J&J breast cancer test should be approved: US panel
Last Updated: 2006-11-17 11:00:22 -0400 (Reuters Health)
By Susan Heavey
GAITHERSBURG, Md. (Reuters) - Veridex LLC's lab test to detect breast cancer that has spread to lymph nodes should be approved with certain conditions, a U.S. Food and Drug Administration advisory panel recommended on Thursday.
The company, which is part of Johnson & Johnson, is seeking U.S. approval for its GeneSearch Breast Lymph Node Assay to find cancerous growths in lymph node tissue removed from breast cancer patients.
The aim is to help surgeons quickly decide whether to remove more nodes during a surgery, or risk having the patient undergo a second operation.
In a 9-1 vote, the panel of outside experts said the test could give doctors more information to treat patients. The agency usually follows recommendations from advisory panels.
Still, the panelists questioned how well the test would help determine the best care for patients. The test does not show the size of the growths or how many a patient may have -- two things that can help decide further treatment, they said.
"I think what you're hearing from the panel is 'Yes, let's proceed forward but cautiously,'" said panelist Marc Ernstoff, a cancer immunologist at Dartmouth-Hitchcock Medical Center in New Hampshire.
Panelist Susanne Gollin, a professor of human genetics at the University of Pittsburgh, echoed others on the panel who expressed concern over the rate of invalid results.
"I'm really concerned about this 8.1 percent... I believe that this compromises patient care," she said.
Janet Vargo, director of clinical affairs for Veridex, told the panel the test, even with its limitations, was better than current methods, which rely on lab technicians to look at tissue with a microscope.
"The assay (test) can sample much more of the node and get a much better idea of what is going on," she said. "We are testing fresh tissue to give an immediate result to the surgeon."
Vargo said the test can deliver results in about 30 minutes compared to one current method that can take up to two days. Another method currently used can give results in up to 40 minutes but is not as accurate, she said.

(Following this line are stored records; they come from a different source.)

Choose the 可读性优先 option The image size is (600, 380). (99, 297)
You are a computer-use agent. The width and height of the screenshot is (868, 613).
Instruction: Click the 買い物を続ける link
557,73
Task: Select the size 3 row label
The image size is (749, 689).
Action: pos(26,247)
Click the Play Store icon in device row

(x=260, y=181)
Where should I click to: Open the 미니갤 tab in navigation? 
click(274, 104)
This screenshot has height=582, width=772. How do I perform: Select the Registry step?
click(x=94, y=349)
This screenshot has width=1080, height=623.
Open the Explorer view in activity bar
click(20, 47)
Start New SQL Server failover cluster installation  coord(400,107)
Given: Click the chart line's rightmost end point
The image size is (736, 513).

But James Reeves, the FDA staffer who led the agency review, said there was no data to show it would take 30 minutes under real-world conditions. He also questioned the lack of long-term survival data, which would help determine whether knowing the test results actually helped patients live longer.
Breast cancer is the second most common form of cancer and the sixth-leading cause of death in U.S. women, according to the Centers for Disease Control and Prevention.
While it can be treated with surgery and certain drugs, like all cancers it can also spread to other parts of the body such as lymph nodes.
According to the American Cancer Society, it affects more than 200,000 American women each year and causes more than 40,000 deaths.
Shares of Johnson & Johnson closed 1 cent lower at $66.53 on the New York Stock Exchange before the news.